MILANO – Intervistato da ‘La Gazzetta dello Sport’, Fabio Galante ha ripercorso le tappe di quel Napoli-Inter 0-2 di 20 anni fa, ultima vittoria Inter al ”San Paolo” che porta il suo gol. “Sì, ricordo quel gol: fece quasi tutto Simeone. Colpo di testa, miracolo di Taglialatela, ancora Diego di testa per me: dovevo solo spingerla dentro. E riuscirci stavolta sarà durissima: dunque, la classica partita che piace a Luciano”.
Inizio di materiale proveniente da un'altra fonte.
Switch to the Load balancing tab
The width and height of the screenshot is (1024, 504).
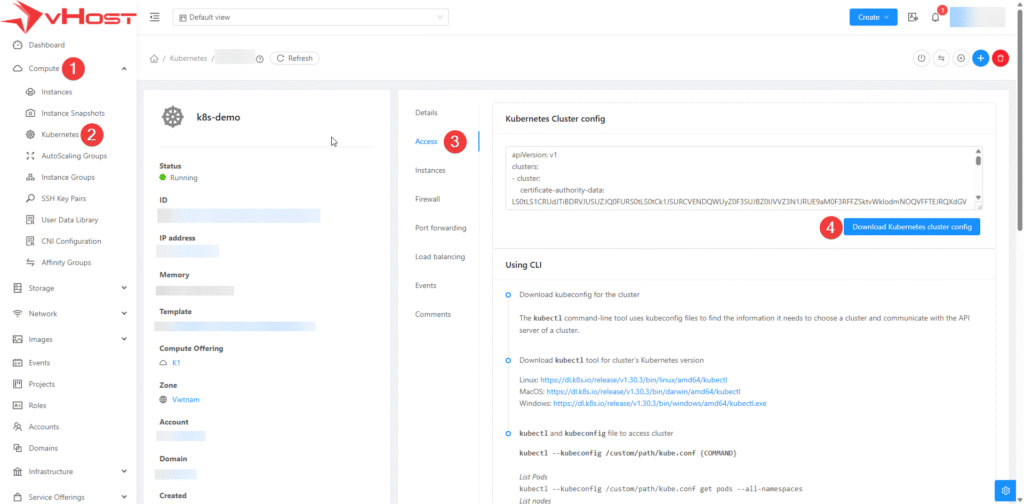click(x=439, y=256)
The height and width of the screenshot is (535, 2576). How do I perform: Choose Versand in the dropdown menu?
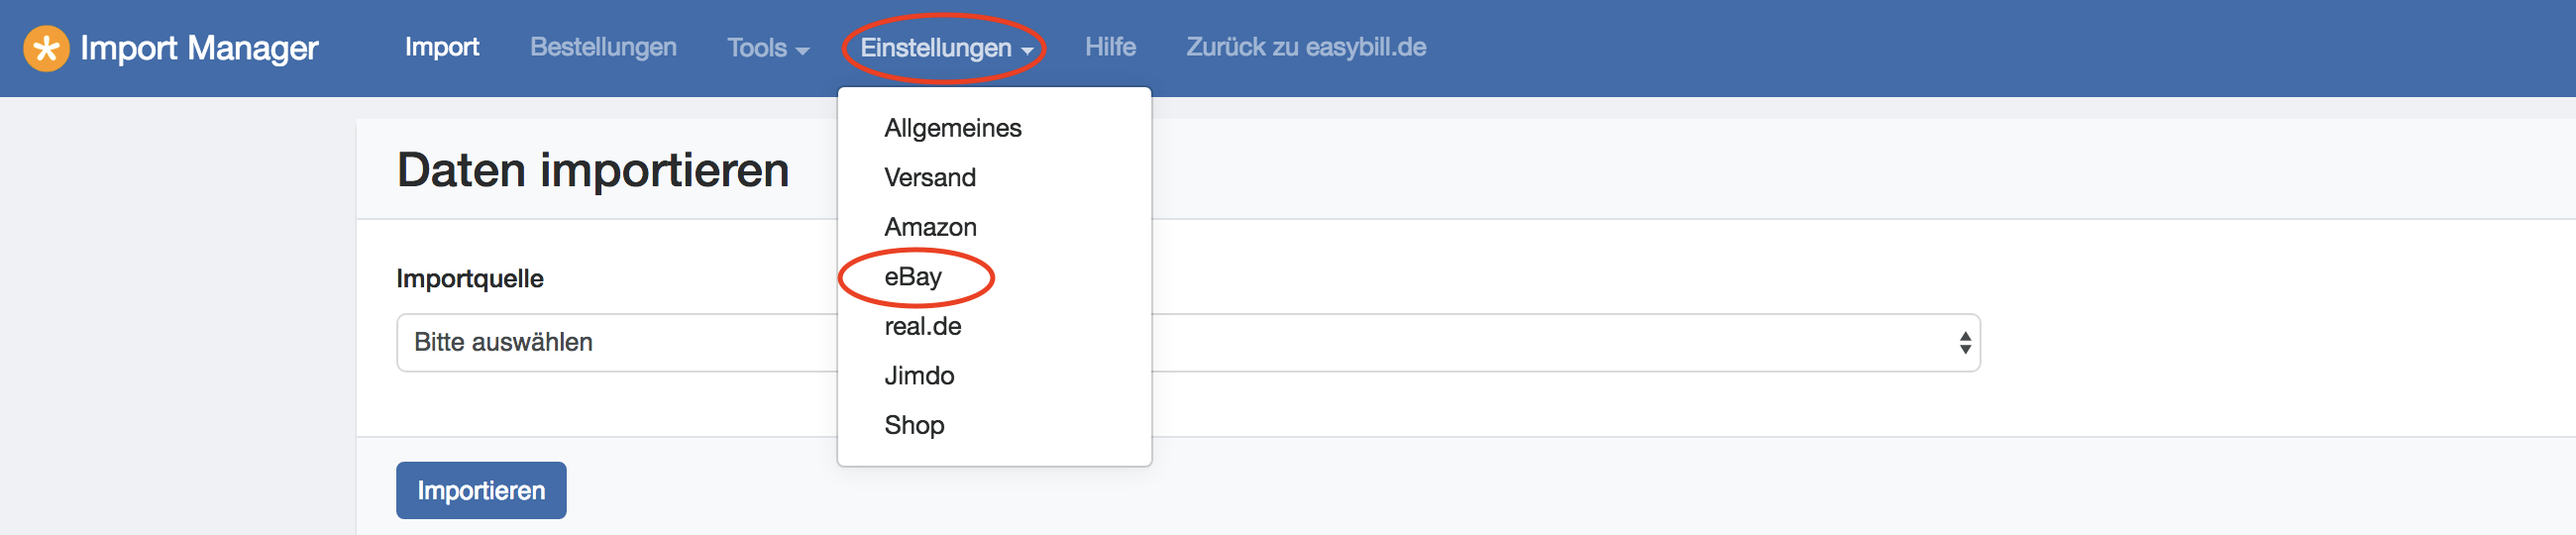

”Quest’Inter è un gruppo che segue il suo allenatore al 100 per cento: quando è così, tira fuori il meglio da tutti quelli che allena. Oggi giocate contro questo Napoli è difficile: hanno giocate ormai anche leggibili ma il problema è a che velocità le fanno. Prepararsi aiuta ma potrebbe non bastare. C’è solo una strada: alta intensità e concentrazione per 95’, provare a non farli ragionare. Più difficile marcare Mertens o Icardi? Io avrei avuto più problemi con Mertens, che forse è più imprevedibile. Ma Icardi è più importante per l’Inter di quanto Mertens sia per il Napoli. Dove si decide Napoli-Inter?
“Come, più che altro: credo con un episodio, una giocata individuale. Perché Sarri e Spalletti a livello tattico la prepareranno alla perfezione, non sbaglieranno una mossa” ha concluso.